How many pages are there atm?

Do you expect many pages to be added to the site in the future?

Hi SpacePhoenix

The site belongs to a glazing company and it’s running on joomla. There are hundreds, possibly thousands of image files in various directories. Not sure how they want to proceed yet, but my first task is to tidy up the damn thing.

Happy new year by the way

Before you proceed any further you should make sure that the Joomla installation is up to date, the same goes for any plugins that may be in use.

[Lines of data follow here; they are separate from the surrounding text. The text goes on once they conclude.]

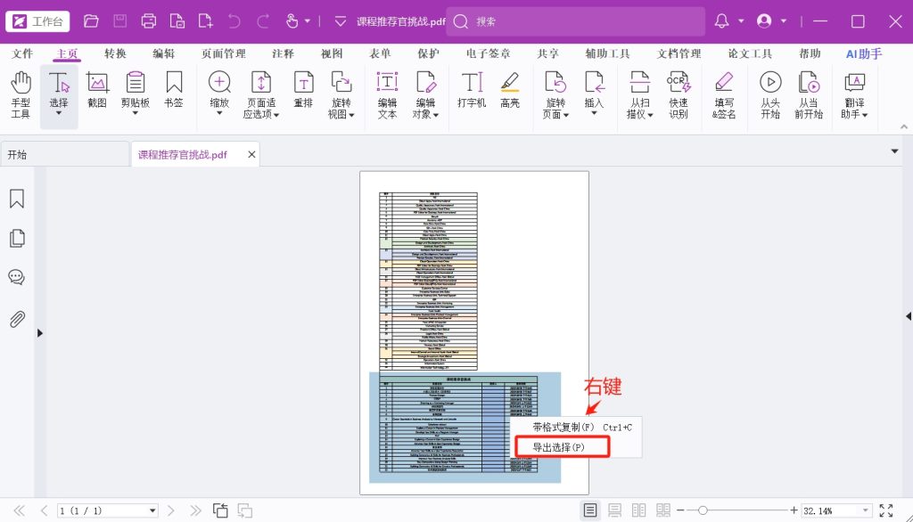This screenshot has width=913, height=522.
Task: Open the bookmarks panel in left sidebar
Action: (x=16, y=199)
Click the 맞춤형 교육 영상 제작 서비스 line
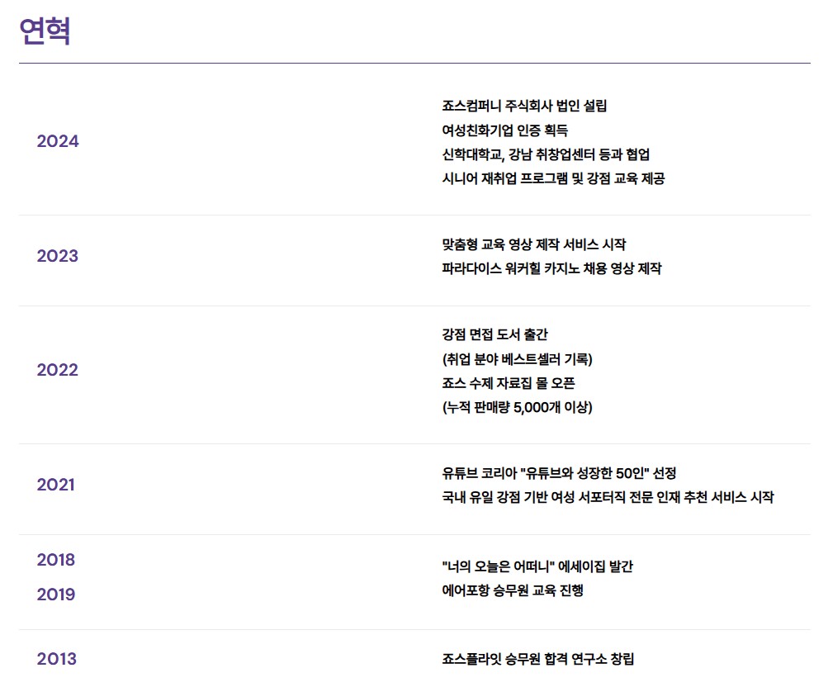The width and height of the screenshot is (828, 687). coord(534,244)
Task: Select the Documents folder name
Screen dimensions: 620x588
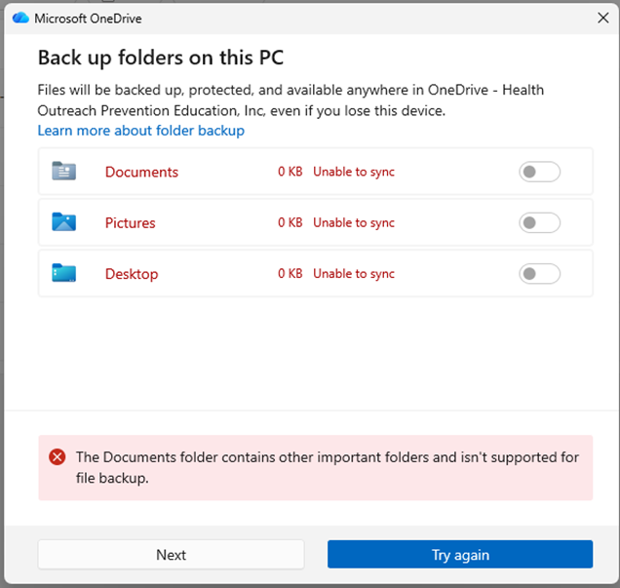Action: (141, 173)
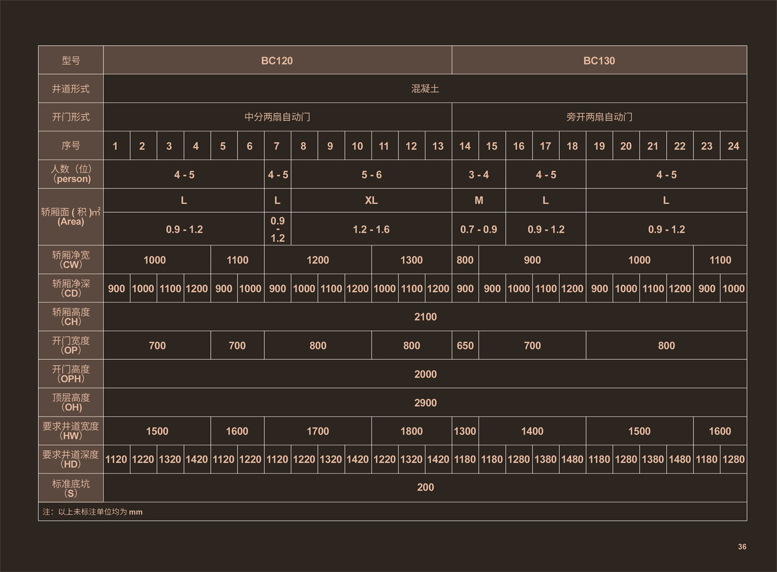Select the 3 - 4 person capacity cell
The height and width of the screenshot is (572, 777).
pos(478,175)
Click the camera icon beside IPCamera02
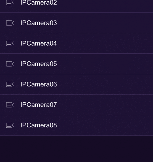The height and width of the screenshot is (162, 153). click(x=10, y=2)
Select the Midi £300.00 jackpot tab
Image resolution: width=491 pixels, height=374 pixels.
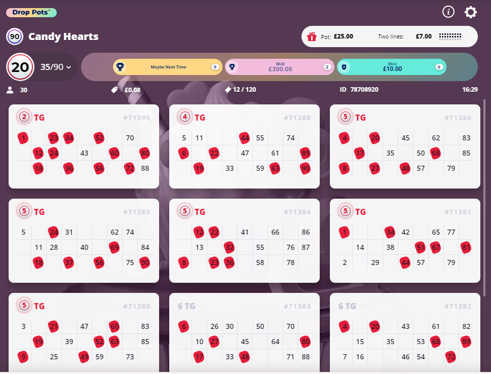pos(280,67)
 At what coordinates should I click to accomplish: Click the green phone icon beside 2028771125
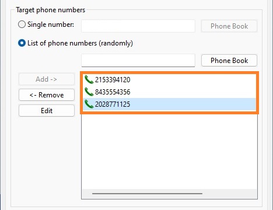click(89, 104)
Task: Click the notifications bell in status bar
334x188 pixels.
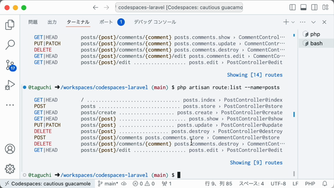Action: click(325, 183)
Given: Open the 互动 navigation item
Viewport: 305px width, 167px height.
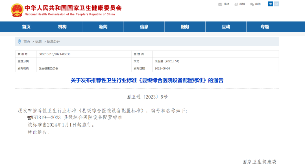Looking at the screenshot, I should (226, 27).
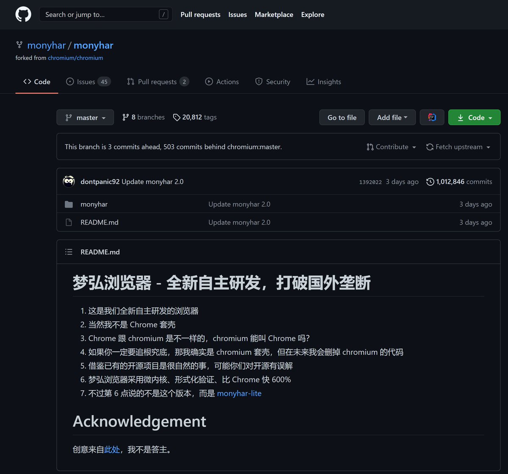Click dontpanic92 avatar image
Image resolution: width=508 pixels, height=474 pixels.
pos(69,181)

Also before attempting to identify what files are in use and what is an “orphan” file make a complete backup of all the files and of the complete database in case anything goes wrong

I have limited experience with joomla, but it appears to be up to date, and everything is already backed up.

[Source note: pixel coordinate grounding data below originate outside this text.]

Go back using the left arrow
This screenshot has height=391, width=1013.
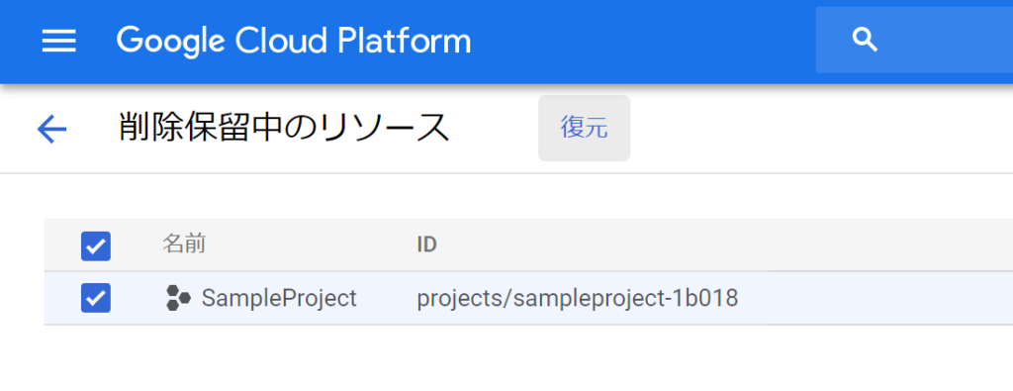[x=51, y=130]
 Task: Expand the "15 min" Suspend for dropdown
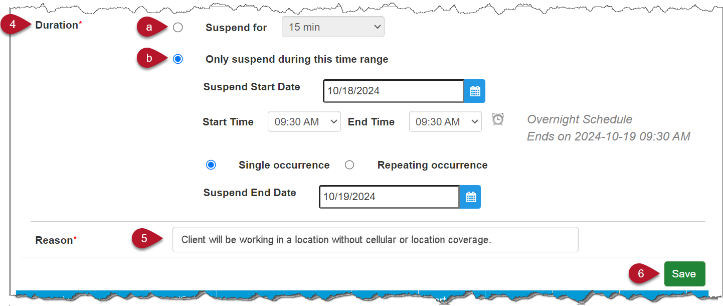[x=333, y=27]
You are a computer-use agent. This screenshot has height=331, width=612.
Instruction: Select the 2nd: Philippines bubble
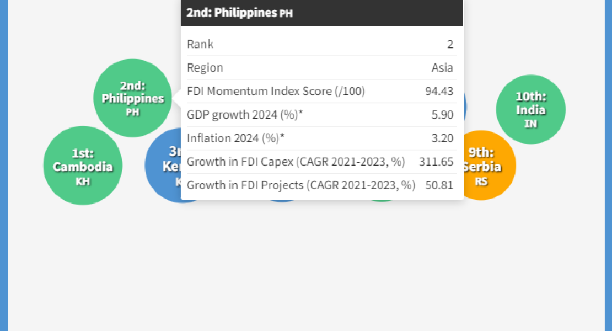[x=132, y=98]
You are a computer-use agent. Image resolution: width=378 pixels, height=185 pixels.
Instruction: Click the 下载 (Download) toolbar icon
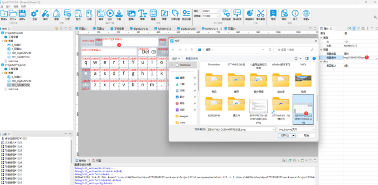[119, 15]
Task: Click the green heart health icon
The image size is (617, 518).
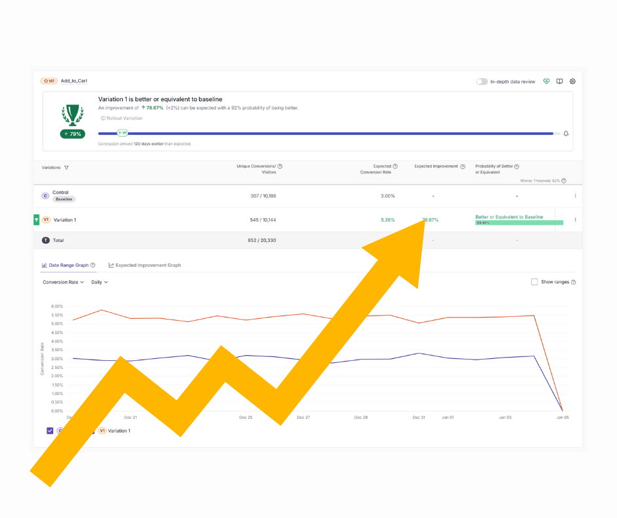Action: coord(546,82)
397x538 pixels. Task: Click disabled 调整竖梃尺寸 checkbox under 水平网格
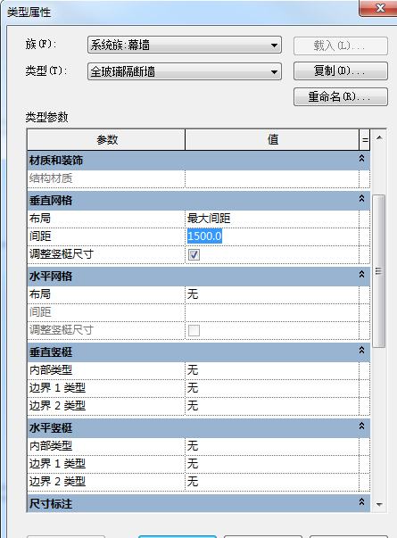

At last, I have a working prototype, with front-end up and running and it seems to do the trick.

Anyone care to test it for me?

Best put it in a password protected directory - form validation is minimal.

I used this code from my own

<?php
/*
Autor/Author: Fernando Gámbaro fgambaro - hotmail . com
Fecha/date: 20/09/2013 - 2013/09/20

El objetivo principal de este programa es crear una lista con aquellos archivos que
no están siendo referenciados dentro de un sitio web.
Para ello creamos un array con todos los archivos del sitio
(incluidos sub carpetas) seleccionamos que archivos buscar, y para cada archivo
del tipo php, html, css o js, buscamos referencias dentro de ellos.
Algunas funciones las obtuve desde internet

The main objective of this program is to create a list of files that are not being referenced in a website.
To do this we create an array of all the site files (including sub folders) select which files
search, and for each file type php, html, css or js, seek references within them.
Some functions are got from the internet

*/
function listdir($dir='.') {
    if (!is_dir($dir)) {
        return false;
    }

    $files = array();
    listdiraux($dir, $files);

    return $files;
}

function listdiraux($dir, &$files) {
    $handle = opendir($dir);
    while (($file = readdir($handle)) !== false) {
        if ($file == '.' || $file == '..') {
            continue;
        }
        $filepath = $dir == '.' ? $file : $dir . '/' . $file;
        if (is_link($filepath))
            continue;
        if (is_file($filepath))
            $files[] = $filepath;
        else if (is_dir($filepath))
            listdiraux($filepath, $files);
    }
    closedir($handle);
}

$files = listdir('.');
/*
Desde aquí lo elabore yo.-

From here I did.-
*/

$files = array_unique($files, SORT_REGULAR);
sort($files, SORT_LOCALE_STRING);

global $tipo;
$tipo = array();

/*
Para cada uno de los archivo encontrados en los directorios
Busco referencias a los archivos del tipo png, jpg, php, y html
dentro de los archivo de los archivos php y html.-

For each of the directory file found in
I am looking for references to files like png, jpg, php, and html
file within php and html files.-
*/

foreach ($files as $f) {

	if ( strpos($f, ".html") == true  or strpos($f, ".png") == true or strpos($f, ".jpg") == true
	or ( strpos($f, ".php") == true and strpos($f, ".php~") != true ) ) {
		$tipo[] = $f;
	}
}

$tipo = array_unique($tipo, SORT_REGULAR);
sort($tipo, SORT_LOCALE_STRING);


	foreach ($files as $ff) {
		if ( strpos($ff, ".html") == true  or (strpos($ff, ".php") == true and strpos($ff, ".php~") != true)
		 or strpos($ff, ".css") == true or strpos($ff, ".js") == true ){
		 	/*
				Muestro en que archivo estoy realizando la búsqueda y de lo buscado que encuentro.-
				
				I show that I am doing file search and the sought that meeting.-		 	
		 	*/
			echo "Viendo archivo -> ".$ff."<br>";
			$found=false;
			$lines = file($ff);
			foreach($lines as $line) {
				$line=str_replace('"','',$line);
				foreach ($tipo as $key => $t) {

					if ( strpos($f, "/") == true ) {
						$pieces = explode("/", $f);
						$f = array_pop($pieces);
					}
					$f=str_replace('"','',$f);
				
					if ( strpos($line, $t) != false ) {
	            	echo "&nbsp;&nbsp;&nbsp;&nbsp;&nbsp;&nbsp;&nbsp;".$t."  <- encontrado<br>";
	            	unset($tipo[$key]);
		         	$found=true;
      	      }
				}

			}

 	  }	
	}	

echo "Resultado<p>";
	/* Muestro el archivo no encontrado.-
		We show file not found.-	*/
	foreach ($tipo as $key => $tip) {
		echo $key." => ".$tip."<br>";
	}
?>

This is an old thread, that I don’t see the need to re-open, closing it.